Nor does FDA address what is common sense to many scientists, doctors and parents: our bodies are dependent on the good germs and bacteria. If anything, rather than developing the antiseptic globalized industrial-style food system FSMA seeks, we should be searching for ways to increase the amount of good bacteria in our bodies. In fact, fecal implants to repopulate the gut with bacteria are not science fiction—the medical profession is now performing them every day.
So, why is this bad science becoming the law of the land? First, it is partially due to corporate profit. Corporations depend on a global supply chain, and in doing so they are finding it increasingly difficult to deliver safe food. At the same time they are losing market share to the local food systems that customers are demanding—witness the sharp increase in farmers markets, community supported agriculture (CSAs), and restaurants offering “farm to fork” menus. To avoid legal liability, the corporations want to legitimize an industrial approach to sterilizing everything, without regard to the unnecessary and costly burden placed on local farmers. If your local farmer goes out of business trying to comply with the costs of hundreds of pages of new federal food safety regulations, well that just leaves more customers without a local alternative.

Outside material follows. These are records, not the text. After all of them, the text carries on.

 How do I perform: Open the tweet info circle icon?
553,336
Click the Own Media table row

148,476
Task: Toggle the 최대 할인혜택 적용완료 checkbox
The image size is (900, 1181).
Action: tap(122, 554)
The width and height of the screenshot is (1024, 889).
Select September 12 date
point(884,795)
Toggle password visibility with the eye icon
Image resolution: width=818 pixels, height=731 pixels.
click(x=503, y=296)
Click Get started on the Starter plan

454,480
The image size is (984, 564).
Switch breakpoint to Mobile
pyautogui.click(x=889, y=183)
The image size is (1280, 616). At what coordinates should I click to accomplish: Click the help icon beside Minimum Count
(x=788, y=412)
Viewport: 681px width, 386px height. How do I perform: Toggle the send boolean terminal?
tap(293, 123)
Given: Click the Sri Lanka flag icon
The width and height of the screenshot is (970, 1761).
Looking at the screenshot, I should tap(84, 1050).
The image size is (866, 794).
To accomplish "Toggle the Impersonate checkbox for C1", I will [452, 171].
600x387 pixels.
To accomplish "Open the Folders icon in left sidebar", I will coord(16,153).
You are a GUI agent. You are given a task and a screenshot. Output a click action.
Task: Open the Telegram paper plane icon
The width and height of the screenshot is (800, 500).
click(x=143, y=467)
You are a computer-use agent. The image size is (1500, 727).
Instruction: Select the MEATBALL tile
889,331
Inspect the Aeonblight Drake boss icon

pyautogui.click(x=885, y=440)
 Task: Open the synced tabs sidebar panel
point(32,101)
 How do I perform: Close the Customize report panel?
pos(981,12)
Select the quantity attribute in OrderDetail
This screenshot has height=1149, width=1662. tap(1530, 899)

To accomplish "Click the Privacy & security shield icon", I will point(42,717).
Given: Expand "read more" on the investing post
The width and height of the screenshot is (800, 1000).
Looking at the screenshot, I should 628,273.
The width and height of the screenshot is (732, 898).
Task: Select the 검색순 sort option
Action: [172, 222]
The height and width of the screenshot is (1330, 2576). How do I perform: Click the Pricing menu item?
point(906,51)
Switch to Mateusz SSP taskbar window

|Farm Patrons Enjoy Potluck Lunch on Farm Field Day
Second, there is the misguided advocacy of the consumer organizations, like Center for Science in the Public Interest (CSPI). They mean well, but they think that throwing regulatory words and paperwork burden at a problem will solve it. This approach is overly legalistic, and it ignores the realities of nature and the practical fact that over-regulating a sector that is not causing a problem—small farmers—cannot possibly lead to safer food.
And, finally, there is this Administration’s commitment to the bio-tech industry. It’s no accident that FDA’s deputy commissioner responsible for food safety, Michael R. Taylor, is a former Monsanto Vice President. That partially explains why the “safe food” mandate does nothing to protect us from genetically engineered food, and the harsh chemicals that are necessarily paired with it.
Food safety laws, however, put many of us farmers, who are committed to fresh, healthy and sustainably-grown food, out of business. We note a recent issue of Lancaster Farming (7/13/13), on page A10, that Don Bessemer, a third generation farmer, whose family farmed his land for 117 years in Akron, Ohio, has already closed his Bessemer Farm Market and specifically named FDA and FSMA as the reason. He had to lay off his 30 employees. He estimated that with the “many layers of government red tape and paperwork” the requirements would cost him at least $100,000 to comply with the regulations and $30,000 a year for inspections. He said in 117 years, they have never poisoned anyone and, “I can fight the bugs, I can fight the lack of rain, but when the guy comes with a clipboard what are you going to do?”
We can all see the future. It is those antiseptic, theoretically bacteria-free plastic containers that will soon become the only way we will be able to shop for all of our produce.
And that should be an issue of public outrage!
|Kimberly Hartke and another volunteer help to plant a tree at Licking Creek Bend Farm
Michael Tabor has been farming for 41 years and supplies Baltimore-area universities and colleges with GMO-free, sustainably grown produce. He is being honored this September for running his farm stand in the Adams Morgan neighborhood in Washington, DC, for 40 years.
Nick Maravell serves as a farmer representative on the USDA’s National Organic Standards Board and has farmed organically since 1979, raising grain, livestock and vegetables.